CDN and Third-Party Script Supply Chain Security: Lessons from polyfill.io

Problem

In June 2024, polyfill.io — a CDN serving JavaScript polyfills to over 100,000 websites — was found to be serving malicious JavaScript. The attack vector was domain acquisition: a Chinese technology firm had purchased the polyfill.io domain and its associated GitHub repository earlier in the year. After acquisition, the CDN infrastructure was modified to inject malicious code into the polyfill bundles being served to end users. The injected code targeted specific user agents and performed redirects to scam and malware sites.

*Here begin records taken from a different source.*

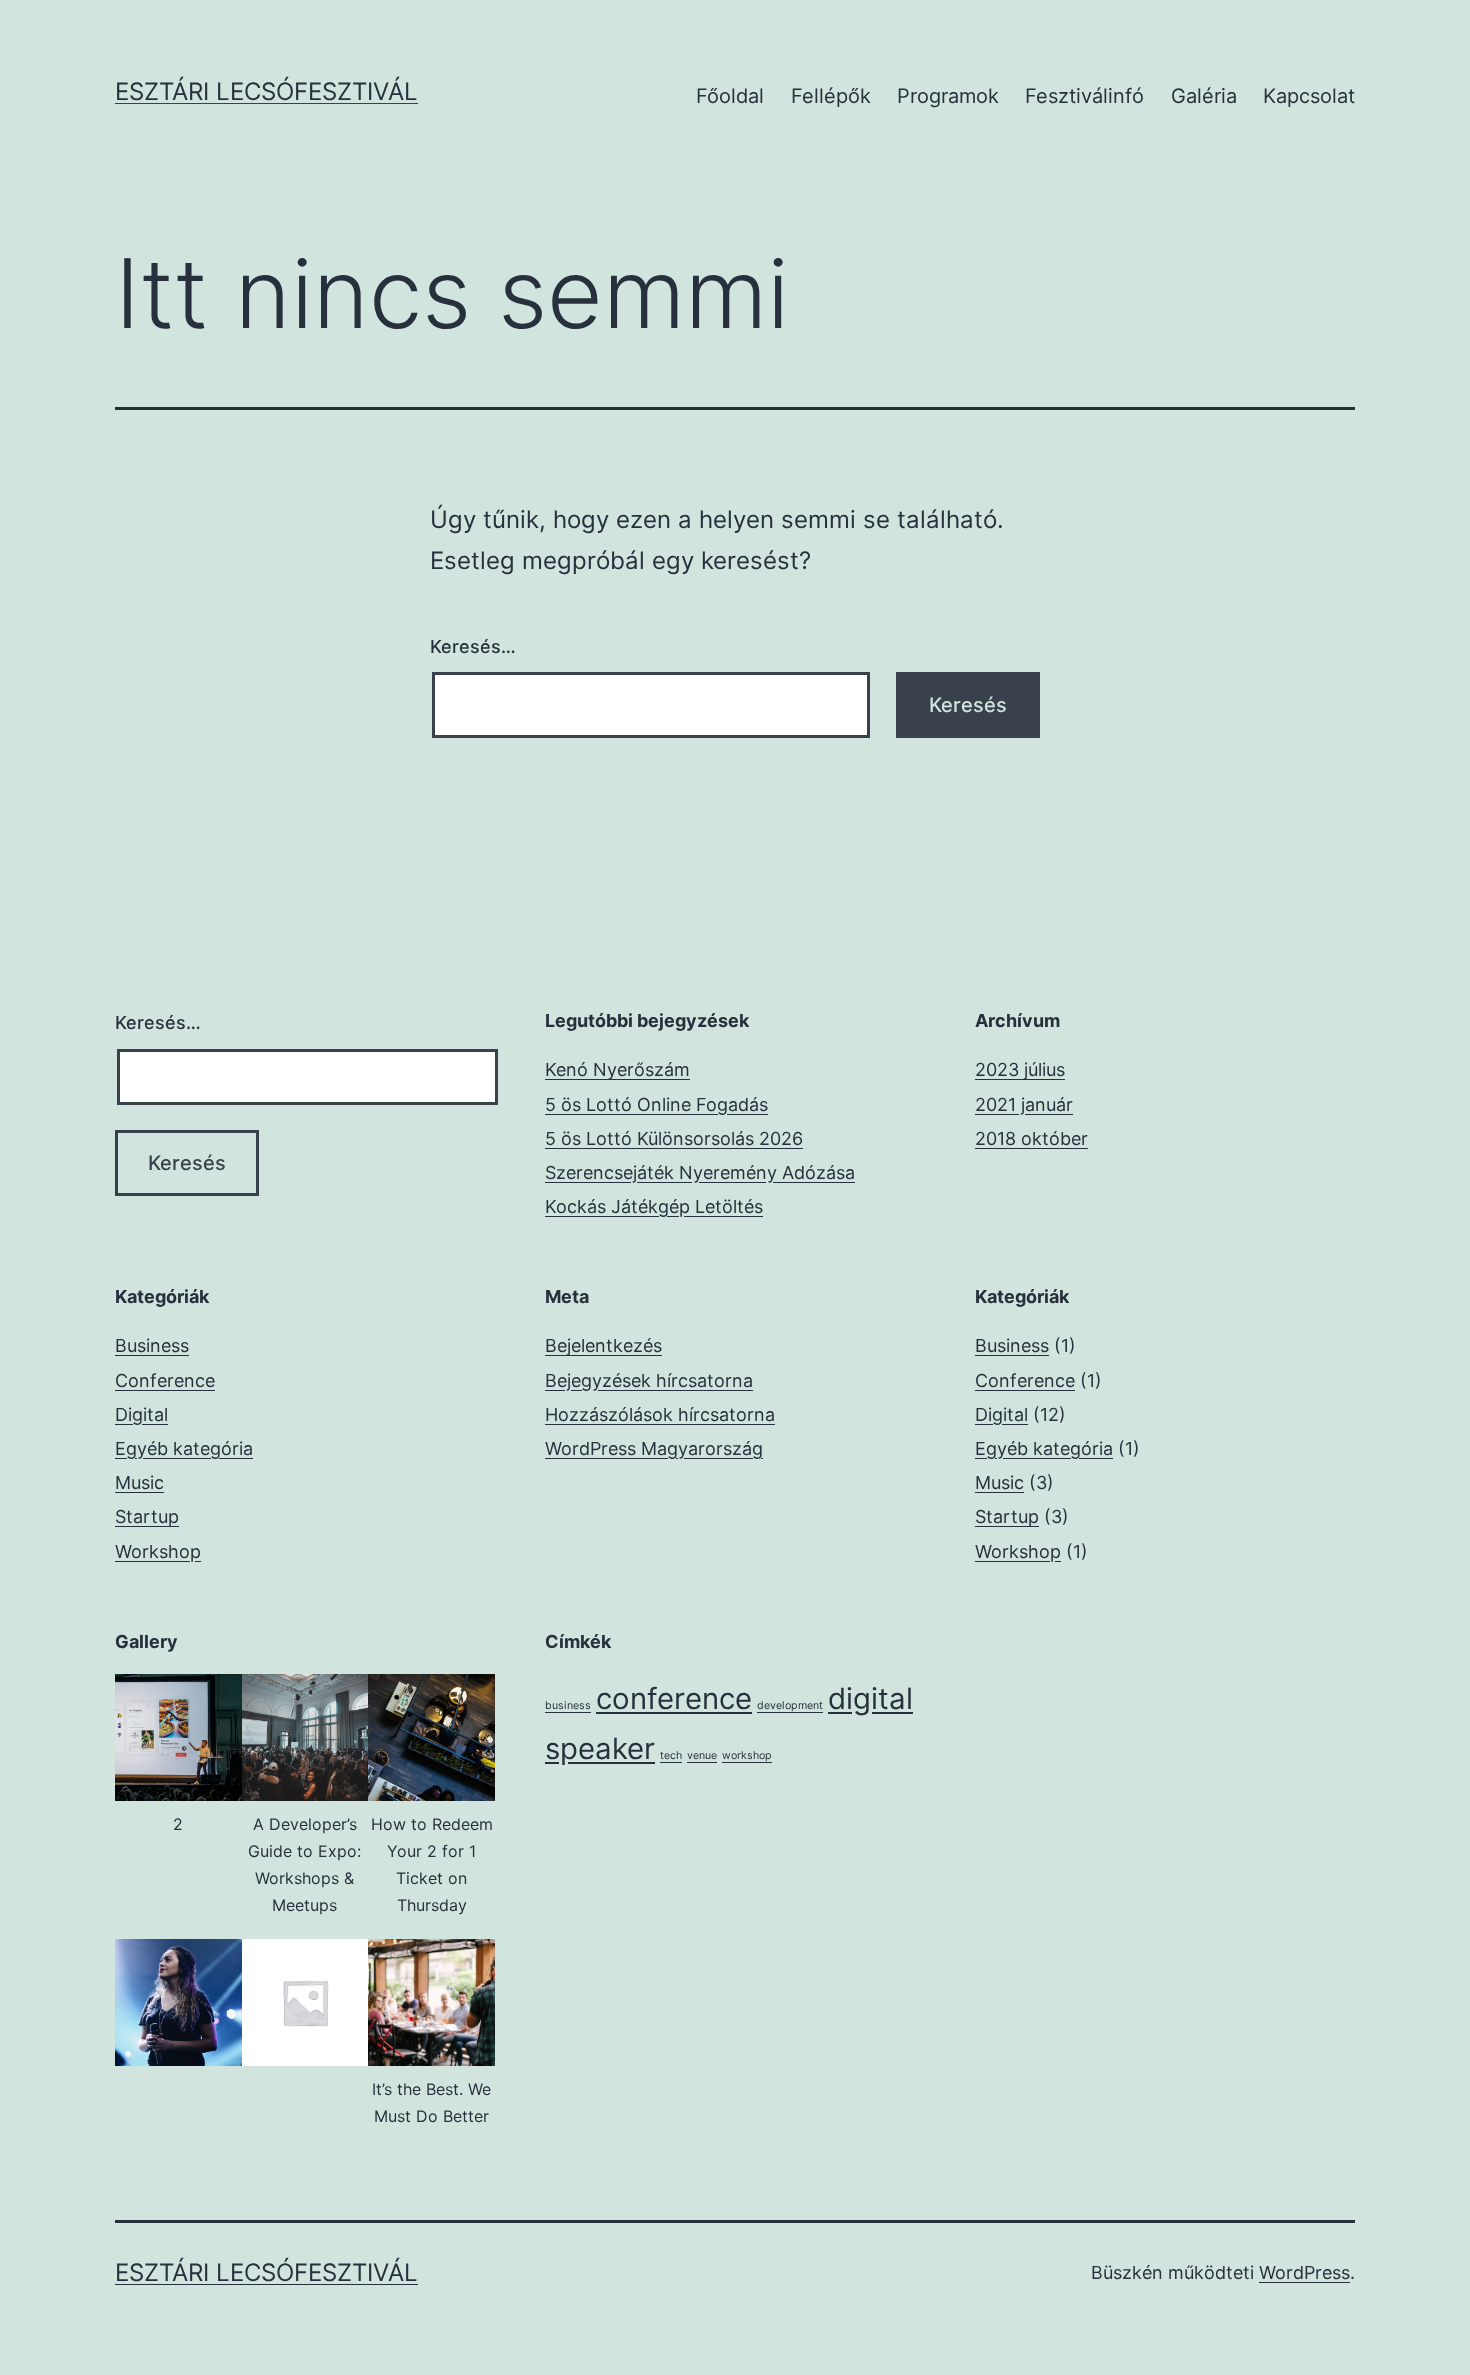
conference (674, 1698)
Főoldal (730, 96)
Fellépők (831, 96)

The polyfill.io incident is a clear example of a CDN supply chain attack:

A widely trusted CDN service is used by many websites
Ownership of the domain/service changes hands
The new operator modifies the served content to include malicious code
Every website including the CDN’s scripts now delivers malicious code to users
Detection is delayed because the CDN is trusted and the scripts appear to load from a legitimate, well-known domain

Why <script src="https://cdn.polyfill.io/..."> is dangerous. When a page includes a script from an external CDN, the browser executes that script with the full permissions of the page origin. The script can:

Read and exfiltrate cookies (including session tokens)
Capture form input (credentials, credit card data)
Make authenticated API calls on behalf of the user
Inject additional scripts from other sources
Modify page content to perform phishing

The scope is larger than polyfill.io. The same attack applies to any externally hosted script: analytics libraries (Google Analytics, Matomo), A/B testing tools (Optimizely, LaunchDarkly), customer support widgets (Intercom, Zendesk), payment SDKs (Stripe.js, PayPal), social login buttons (Google, Facebook), CDN-hosted JavaScript frameworks.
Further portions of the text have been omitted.